--- START ---
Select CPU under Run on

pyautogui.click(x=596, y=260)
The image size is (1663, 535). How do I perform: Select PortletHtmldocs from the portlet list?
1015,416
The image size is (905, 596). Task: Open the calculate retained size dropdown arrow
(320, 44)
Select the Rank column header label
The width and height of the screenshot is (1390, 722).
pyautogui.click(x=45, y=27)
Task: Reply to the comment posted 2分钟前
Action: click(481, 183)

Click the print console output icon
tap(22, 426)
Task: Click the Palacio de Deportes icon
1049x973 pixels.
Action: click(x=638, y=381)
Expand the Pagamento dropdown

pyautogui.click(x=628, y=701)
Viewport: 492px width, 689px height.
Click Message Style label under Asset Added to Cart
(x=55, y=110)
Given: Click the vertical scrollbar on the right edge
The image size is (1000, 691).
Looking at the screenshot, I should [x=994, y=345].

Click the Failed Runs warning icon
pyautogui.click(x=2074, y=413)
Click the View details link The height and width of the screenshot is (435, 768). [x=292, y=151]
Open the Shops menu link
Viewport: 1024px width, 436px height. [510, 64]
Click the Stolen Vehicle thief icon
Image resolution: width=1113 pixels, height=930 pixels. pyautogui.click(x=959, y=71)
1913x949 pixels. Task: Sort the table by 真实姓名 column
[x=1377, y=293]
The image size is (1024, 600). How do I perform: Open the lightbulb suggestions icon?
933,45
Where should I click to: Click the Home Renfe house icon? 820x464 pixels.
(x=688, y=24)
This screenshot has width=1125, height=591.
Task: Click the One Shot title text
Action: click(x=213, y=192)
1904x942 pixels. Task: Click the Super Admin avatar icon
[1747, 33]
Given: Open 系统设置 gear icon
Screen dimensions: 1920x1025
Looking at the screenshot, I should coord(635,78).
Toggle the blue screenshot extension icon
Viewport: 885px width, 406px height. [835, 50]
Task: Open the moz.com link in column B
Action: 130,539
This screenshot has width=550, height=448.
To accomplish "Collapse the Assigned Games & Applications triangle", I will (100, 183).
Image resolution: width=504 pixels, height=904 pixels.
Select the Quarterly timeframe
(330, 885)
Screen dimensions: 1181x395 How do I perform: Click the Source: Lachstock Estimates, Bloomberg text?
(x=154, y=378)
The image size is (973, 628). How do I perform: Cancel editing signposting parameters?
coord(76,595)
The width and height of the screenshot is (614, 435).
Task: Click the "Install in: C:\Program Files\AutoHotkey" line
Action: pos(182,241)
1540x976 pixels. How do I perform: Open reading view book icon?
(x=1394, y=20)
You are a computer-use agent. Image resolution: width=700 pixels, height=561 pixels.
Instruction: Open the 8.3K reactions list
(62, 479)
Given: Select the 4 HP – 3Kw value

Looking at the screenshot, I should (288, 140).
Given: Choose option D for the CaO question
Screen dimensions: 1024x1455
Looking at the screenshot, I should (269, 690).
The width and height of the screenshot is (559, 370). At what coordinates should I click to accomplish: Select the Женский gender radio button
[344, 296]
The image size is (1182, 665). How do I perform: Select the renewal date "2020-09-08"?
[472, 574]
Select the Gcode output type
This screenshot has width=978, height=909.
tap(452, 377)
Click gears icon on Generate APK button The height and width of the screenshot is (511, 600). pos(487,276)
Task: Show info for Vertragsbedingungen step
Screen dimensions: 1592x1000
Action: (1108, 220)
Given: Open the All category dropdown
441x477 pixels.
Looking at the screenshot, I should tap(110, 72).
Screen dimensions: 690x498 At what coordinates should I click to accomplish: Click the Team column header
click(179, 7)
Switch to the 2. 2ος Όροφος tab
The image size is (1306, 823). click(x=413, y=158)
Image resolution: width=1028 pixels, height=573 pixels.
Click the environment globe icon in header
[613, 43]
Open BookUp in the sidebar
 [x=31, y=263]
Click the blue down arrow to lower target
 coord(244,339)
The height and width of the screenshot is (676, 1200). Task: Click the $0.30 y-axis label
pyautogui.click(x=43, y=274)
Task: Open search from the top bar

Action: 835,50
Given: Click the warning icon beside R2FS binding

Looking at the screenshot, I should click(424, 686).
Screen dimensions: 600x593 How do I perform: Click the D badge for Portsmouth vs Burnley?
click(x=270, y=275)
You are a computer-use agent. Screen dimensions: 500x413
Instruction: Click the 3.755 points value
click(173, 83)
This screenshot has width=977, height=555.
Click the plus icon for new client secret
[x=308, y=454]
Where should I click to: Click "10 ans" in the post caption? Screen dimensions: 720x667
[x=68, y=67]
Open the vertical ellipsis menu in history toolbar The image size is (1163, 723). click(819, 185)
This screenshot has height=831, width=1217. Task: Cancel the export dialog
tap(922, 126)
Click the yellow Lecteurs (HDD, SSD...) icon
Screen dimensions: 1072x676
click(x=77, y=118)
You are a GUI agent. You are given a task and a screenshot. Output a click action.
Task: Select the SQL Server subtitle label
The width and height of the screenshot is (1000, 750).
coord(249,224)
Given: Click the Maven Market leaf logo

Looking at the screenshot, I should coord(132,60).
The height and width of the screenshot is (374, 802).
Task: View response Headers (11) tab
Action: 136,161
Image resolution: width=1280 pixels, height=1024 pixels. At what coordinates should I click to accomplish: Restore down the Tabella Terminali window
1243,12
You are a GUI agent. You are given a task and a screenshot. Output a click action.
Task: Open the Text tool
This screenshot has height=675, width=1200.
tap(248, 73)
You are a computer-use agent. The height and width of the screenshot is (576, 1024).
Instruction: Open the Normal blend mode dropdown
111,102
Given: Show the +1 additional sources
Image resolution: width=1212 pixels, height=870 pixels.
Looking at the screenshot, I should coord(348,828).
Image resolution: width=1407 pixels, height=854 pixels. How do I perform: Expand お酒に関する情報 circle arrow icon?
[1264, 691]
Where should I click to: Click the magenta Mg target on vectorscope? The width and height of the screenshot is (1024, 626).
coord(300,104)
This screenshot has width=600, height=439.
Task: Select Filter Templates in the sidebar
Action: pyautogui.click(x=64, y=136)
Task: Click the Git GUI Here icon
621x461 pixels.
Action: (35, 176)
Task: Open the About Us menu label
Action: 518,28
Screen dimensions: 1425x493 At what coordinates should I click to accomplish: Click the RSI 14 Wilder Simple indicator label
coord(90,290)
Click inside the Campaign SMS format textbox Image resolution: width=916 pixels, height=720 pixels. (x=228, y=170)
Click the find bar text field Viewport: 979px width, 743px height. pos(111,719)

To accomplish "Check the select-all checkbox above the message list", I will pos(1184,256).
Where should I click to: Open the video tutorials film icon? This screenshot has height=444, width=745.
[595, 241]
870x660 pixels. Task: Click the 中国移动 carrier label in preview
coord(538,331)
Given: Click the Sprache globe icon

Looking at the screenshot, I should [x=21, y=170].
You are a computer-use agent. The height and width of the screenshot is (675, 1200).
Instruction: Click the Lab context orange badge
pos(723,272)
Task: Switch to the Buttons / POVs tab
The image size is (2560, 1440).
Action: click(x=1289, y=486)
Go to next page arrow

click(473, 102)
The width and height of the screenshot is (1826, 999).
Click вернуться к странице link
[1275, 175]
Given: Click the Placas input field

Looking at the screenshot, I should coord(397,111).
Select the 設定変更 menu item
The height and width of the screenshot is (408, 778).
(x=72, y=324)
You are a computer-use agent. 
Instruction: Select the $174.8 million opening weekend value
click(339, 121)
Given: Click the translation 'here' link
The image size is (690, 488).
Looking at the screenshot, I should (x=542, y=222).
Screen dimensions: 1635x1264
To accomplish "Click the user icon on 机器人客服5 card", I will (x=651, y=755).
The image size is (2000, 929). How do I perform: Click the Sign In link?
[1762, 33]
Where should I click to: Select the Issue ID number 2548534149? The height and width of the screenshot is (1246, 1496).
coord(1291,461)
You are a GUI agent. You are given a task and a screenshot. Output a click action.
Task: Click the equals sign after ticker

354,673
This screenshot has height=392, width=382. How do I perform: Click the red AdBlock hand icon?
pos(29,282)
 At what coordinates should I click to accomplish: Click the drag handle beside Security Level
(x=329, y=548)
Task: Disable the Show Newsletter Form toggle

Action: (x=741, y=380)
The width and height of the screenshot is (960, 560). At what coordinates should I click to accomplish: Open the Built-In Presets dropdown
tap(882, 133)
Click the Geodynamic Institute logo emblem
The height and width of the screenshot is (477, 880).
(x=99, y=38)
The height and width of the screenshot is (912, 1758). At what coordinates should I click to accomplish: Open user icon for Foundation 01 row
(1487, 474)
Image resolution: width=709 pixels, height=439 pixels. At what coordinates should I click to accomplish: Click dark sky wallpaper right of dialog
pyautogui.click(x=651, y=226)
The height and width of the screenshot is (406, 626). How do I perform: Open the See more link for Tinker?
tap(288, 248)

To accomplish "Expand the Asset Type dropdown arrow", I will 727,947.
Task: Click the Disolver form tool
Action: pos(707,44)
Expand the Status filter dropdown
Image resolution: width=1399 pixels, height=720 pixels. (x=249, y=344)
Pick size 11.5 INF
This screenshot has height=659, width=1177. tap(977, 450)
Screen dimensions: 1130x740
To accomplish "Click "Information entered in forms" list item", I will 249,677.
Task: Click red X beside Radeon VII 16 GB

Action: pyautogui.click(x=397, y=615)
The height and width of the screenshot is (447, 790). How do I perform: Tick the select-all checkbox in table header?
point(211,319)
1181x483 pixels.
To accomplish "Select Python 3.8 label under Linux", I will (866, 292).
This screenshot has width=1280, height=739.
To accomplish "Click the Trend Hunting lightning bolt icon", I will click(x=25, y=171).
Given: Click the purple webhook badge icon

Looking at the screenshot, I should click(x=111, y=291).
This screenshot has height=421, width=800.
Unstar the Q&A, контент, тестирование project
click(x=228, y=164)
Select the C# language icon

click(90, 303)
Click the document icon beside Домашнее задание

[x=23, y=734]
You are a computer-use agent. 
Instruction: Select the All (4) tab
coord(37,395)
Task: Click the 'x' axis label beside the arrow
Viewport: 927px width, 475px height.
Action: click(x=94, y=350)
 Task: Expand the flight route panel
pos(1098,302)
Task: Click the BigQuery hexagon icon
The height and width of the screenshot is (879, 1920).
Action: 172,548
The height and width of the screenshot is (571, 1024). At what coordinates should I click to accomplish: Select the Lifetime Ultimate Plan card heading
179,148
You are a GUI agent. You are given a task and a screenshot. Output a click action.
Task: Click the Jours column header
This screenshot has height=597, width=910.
--- END ---
REQUIREMENT
Everything from the line containing "Switch to the 2. 2ος Όροφος tab" through the line containing "You are a computer-use agent. Screen" in the material above should be retyped exactly, both ends included, and nothing more.

ANSWER
Switch to the 2. 2ος Όροφος tab
The image size is (1306, 823). click(x=413, y=158)
Image resolution: width=1028 pixels, height=573 pixels.
Click the environment globe icon in header
[613, 43]
Open BookUp in the sidebar
 [x=31, y=263]
Click the blue down arrow to lower target
 coord(244,339)
The height and width of the screenshot is (676, 1200). Task: Click the $0.30 y-axis label
pyautogui.click(x=43, y=274)
Task: Open search from the top bar

Action: 835,50
Given: Click the warning icon beside R2FS binding

Looking at the screenshot, I should click(424, 686).
Screen dimensions: 600x593 How do I perform: Click the D badge for Portsmouth vs Burnley?
click(x=270, y=275)
You are a computer-use agent. Screen dimensions: 500x413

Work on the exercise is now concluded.